Em França, recorde-se, venceu a Front National, liderada por Marine Le Pen que com um discurso frontalmente anti-UE ficou muito perto dos 25%. No segundo lugar, com perto de 21%, ficou a UMP, mas o mais significativo é verificar como o discurso de muitas figuras de topo da UMP se tem vindo a aproximar progressivamente do da FN em alguns assuntos chave, como a liberdade de circulação interna de pessoas na UE. Os socialistas liderados pelo Presidente Hollande, que ainda há relativamente pouco tempo era visto por muitos como o salvador do “projecto europeu”, não foram além de um humilhante terceiro lugar, com menos de 14% dos votos.

A situação no Reino Unido não é mais animadora para o rumo actual da UE. O United Kingdom Independence Party (UKIP), que tem como principal ponto programático a saída do Reino Unido da UE, venceu as eleições reunindo cerca de 27% dos votos e provocando um terramoto no Partido Conservador, que ficou no terceiro lugar, com 23%, atrás dos 25% dos trabalhistas.

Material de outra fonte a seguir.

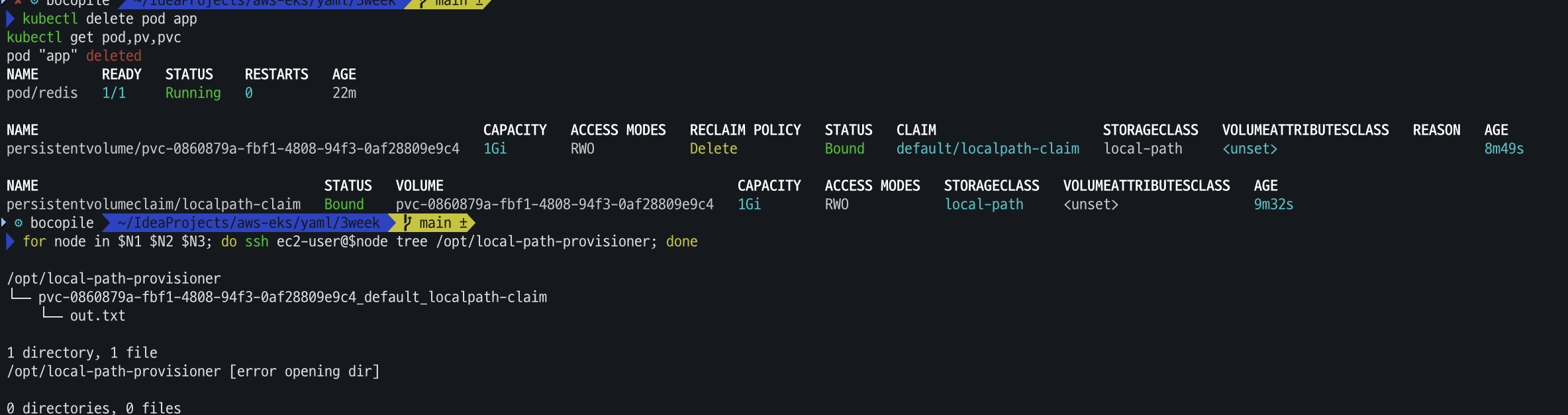Click the main ± branch segment in prompt

point(436,223)
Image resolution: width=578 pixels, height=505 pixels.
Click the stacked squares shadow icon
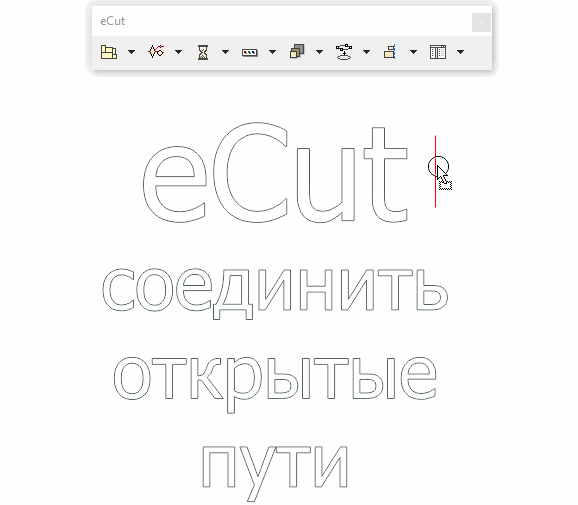297,52
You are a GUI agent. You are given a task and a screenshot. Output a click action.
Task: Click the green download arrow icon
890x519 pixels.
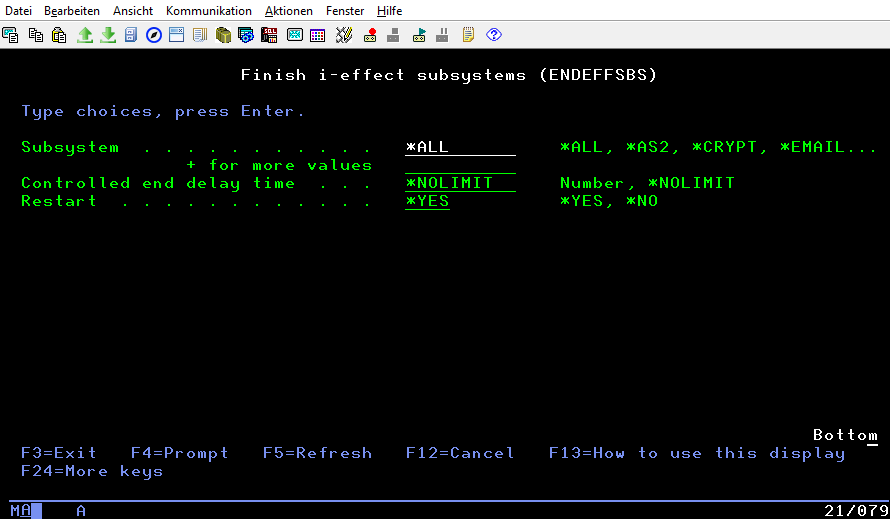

Estes resultados, assim como a elevada taxa de abstenção nas eleições europeias, deveriam idealmente ter suscitado reflexão sobre o actual rumo da UE, mas infelizmente parecem ter motivado apenas uma fuga para a frente. A melhor ilustração dessa fuga para a frente foi o processo de imposição de Jean-Claude Juncker como Presidente da Comissão Europeia por parte das elites entusiastas de uma maior centralização na UE. Foi claro ao longo do processo que o que esteve em causa nunca foi a defesa do perfil de Juncker para o cargo, mas antes a concretização simbólica de mais um passo no avanço a qualquer preço da “construção europeia”. As prioridades centralizadoras e estatistas de Juncker são uma concretização natural desse mesmo “avanço”.

No meio de tudo isto, a subida dos European Conservatives and Reformists, tornando-se o terceiro maior grupo no Parlamento Europeu, constitui a melhor esperança para a UE inverter o rumo centralizador e construtivista sem colapsar nem abrir caminho a extremismos. Infelizmente, este potencial parece em vias de ser desbaratado pela hostilidade aberta com que o ECR e as posições do Reino Unido têm vindo a ser recebidas por parte do bloco central euro-construtivista.

A recente remodelação governamental no Reino Unido deve ser vista também em parte como consequência desta situação na qual, não obstante os vários sinais de alarme, os construtivistas insistem cegamente em prosseguir no rumo centralizador traçado.

Por cá, como vem sendo hábito, as atenções estão mais centradas nos milhares de milhões de euros que se espera obter via UE para distribuição interna nos próximos anos. Faríamos melhor como portugueses, em vez de nos limitarmos a condenar os eleitorados de outros países europeus por se terem “enganado” a votar, em prestar seriamente atenção a todos estes sinais e começar a tomar consciência que não devemos mesmo contar com nenhum Maná da Europa. Com tudo o que essa compreensão implica.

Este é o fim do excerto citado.